Friday, February 16, 2018

Crow 16

I love small sailboats, specially ones where you can camp cruise.

Crow 16

One guy that has been designing and building his own boats, Roy Schreyer of has designed and build several boats.

Roy does live fairly close by here (Alliston, I believe), I hope to one day cross wake and meet him and his boats.

No, that I have anytime to build a boat, but his Crow 16 catched my eye. Beach cruiser, with quite a bit of internal space (including a queen bunk - I kid you not), stable, can be sailed from the cabin Nice. And it is a Scow, I really like these type of designs. These designs are making a comeback in smaller boats now.

Also check out his YouTube channel, many interesting videos, mostly of his tiny innovative houseboat design called Rose.


Tuesday, February 13, 2018

Advice for sailing YOLO

For the not aware, YOLO stands for You Only Live Once. This is generally associated with people accomplishing their bucket lists, quitting a bad job or marriage for accomplishing something they've always wanted to do.

First of all, I am the first one that envies the life of people living an Alternative lifestyle. Either giving up everything to go Sailing, Vanning, Biking, etc. God knows my YouTube subscriptions and blogs that I follow are full of people living it up, such as Sailing La Vagabonde, RAN Sailing, Hasta Alaska (aka Kombi Life), etc.

I almost did that myself, but....responsibilities and making sure I will retire with decent means, held those plans in check. I did, however, compromise by moving out of the city to live by the water with access to boating and fishing year round (not boating, but yes fishing). I have definitely improved my quality of life, not beating traffic and living in nature and on the water, plus having a great community all around.

So, a pet peeve of mine is definitely when someone seems to throw everything to the wind (literally and figuratively).  The following two recent cases show what the dark side of YOLO can be:

Case 1 (detailed article here, which is spread all over facebook).
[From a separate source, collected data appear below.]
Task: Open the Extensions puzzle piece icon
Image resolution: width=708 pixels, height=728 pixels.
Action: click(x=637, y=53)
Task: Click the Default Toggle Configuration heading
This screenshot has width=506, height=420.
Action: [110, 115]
Nikki Walsh and Tanner Broadwell bought at $5,000 1969 Columbia 28-foot sailboat to sail around the world. Their trip lasted 2 days. In the end the boat sunk to the bottom of the ocean. They departed Tarpon Springs, Florida. By 9PM on Wednesday, February 7, 2018, their boat was at the bottom of the sea. They were able to save their dog, a dinghy, and their IDs before abandoning ship to a SeaTow.
Case 2

This one pains me, as I know the couple. Mike and Rebecca Sweeney of ZeroToCruising, perhaps they should rename their blog CruisingToZero (bad joke, I know).

They left Canada about 8 years ago sold everything and bought a catamaran PDQ 32, sailed down to the Caribbean. They then went into business and chartered a boat for about 2 years from what I remember, then left that (due to unfortunate circumstances), bought an Amel 46 sailboat with the intention to sailing it to Patagonia. Unfortunately, issues were found after buying the boat. They have a pending lawsuit regarding the boat issues. They then decided to bike down from California to Patagonia instead. Suddenly, in Costa Rica, they are completely out of funds.
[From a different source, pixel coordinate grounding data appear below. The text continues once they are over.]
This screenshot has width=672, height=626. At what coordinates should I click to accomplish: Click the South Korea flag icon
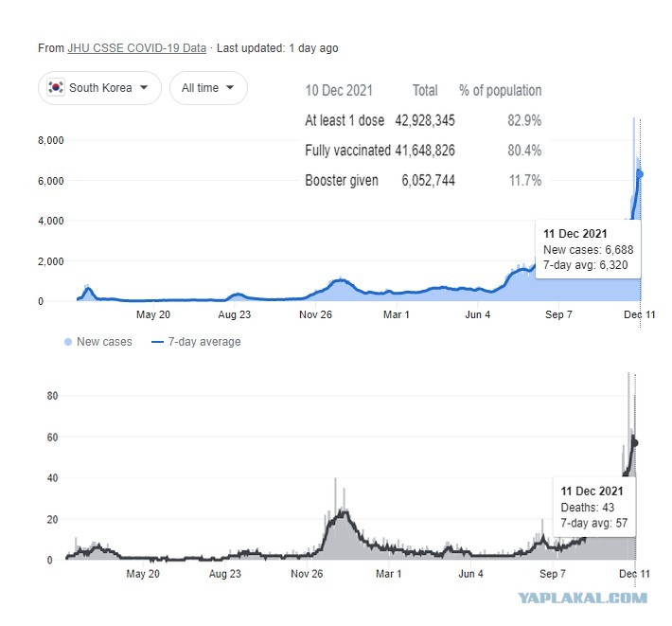tap(56, 87)
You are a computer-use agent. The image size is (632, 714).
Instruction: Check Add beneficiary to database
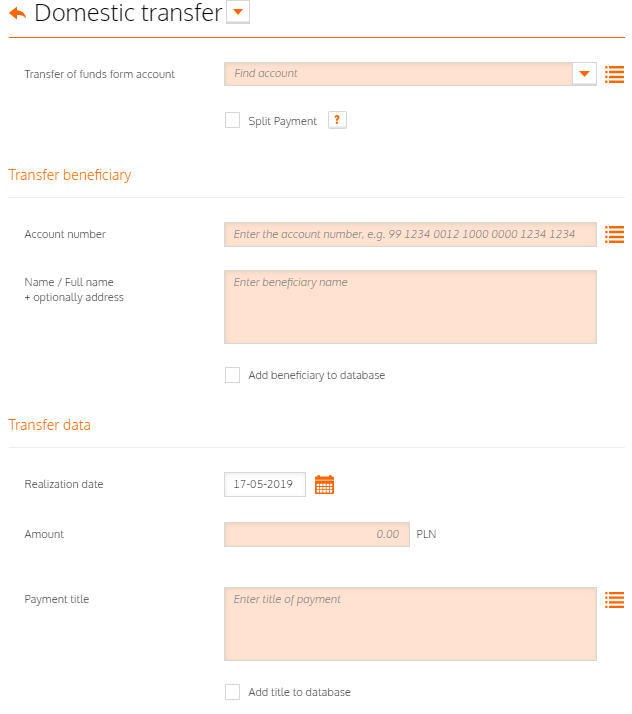[232, 375]
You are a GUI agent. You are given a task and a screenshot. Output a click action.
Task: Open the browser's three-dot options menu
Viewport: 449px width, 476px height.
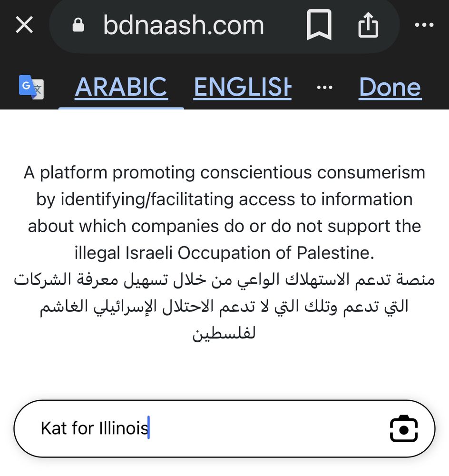[424, 25]
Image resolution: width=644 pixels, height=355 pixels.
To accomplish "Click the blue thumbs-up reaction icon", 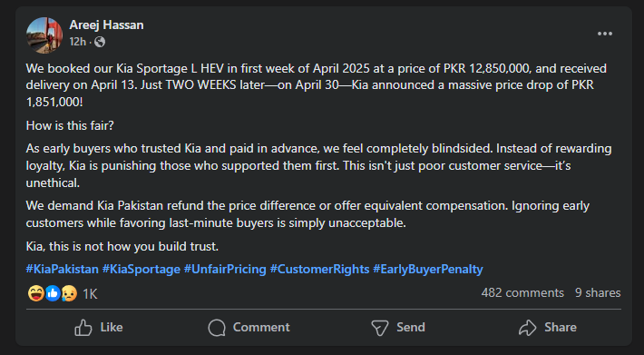I will point(53,293).
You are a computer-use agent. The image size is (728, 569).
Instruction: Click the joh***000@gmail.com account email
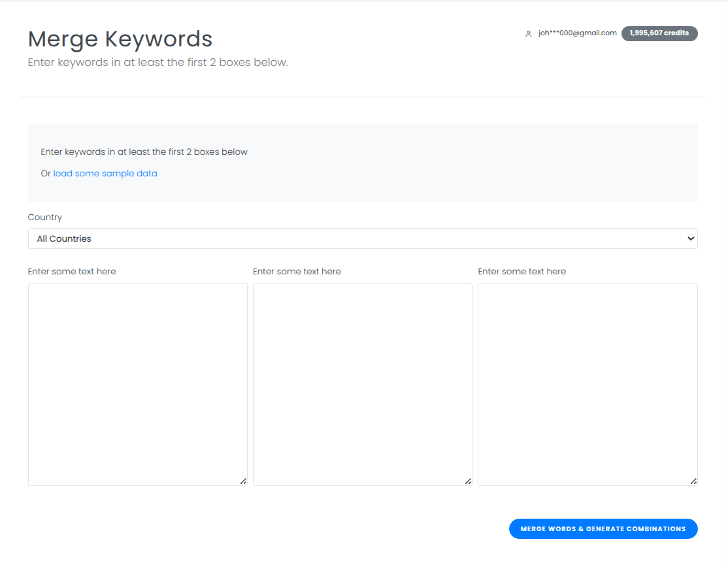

How does that happen? Lack of planning? Lack of acknowledging reality? Hoping for a miracle? Biking through central America is as cheap as it gets.

Thank god I know these guys will bounce back as they have a great network and many friends, but it is very unfortunate and sad to see.

General Advice for YOLOing (for sailing specifically):
  • Learn to sail first
  • Never enter a strange harbour at night
  • Have an overall backup plan (totally missing in both cases)
  • Better planning, especially financially, I know life can throw curveballs, so being conservative is better/safer. 
    • Example: On buying a boat, I would say a good rule of thumb would be to buy a boat that is less than 10% of your net worth. Probably higher when younger as time give you a chance to recover, but at most 30%. The reason for this is to make sure you are not sunk (pardon the pun) financially should disaster strike.
  • Have a revenue stream to keep you afloat.
    • House being rented out (or passive investments)
    • Books or articles revenues
    • Work and travel. Replenish the cruising kitty frequently.
    • Less attractive, but do-able: make money while travelling (here, here, here, and here)
  • Others?

I am not trying to condescending in anyways, but frankly, I don't see too many of these pieces of advice on the internet. Hopefully, some people see this and think about consequences and more importantly PLAN better.

Okay, off my soapbox.

Now go, plan and enjoy life!

Wednesday, February 7, 2018

Rapid Whale small boat

I'm always fascinated by small boats. Here is one tiny/small motor boat that looks like fun. The RapidWhale Mini-Boat.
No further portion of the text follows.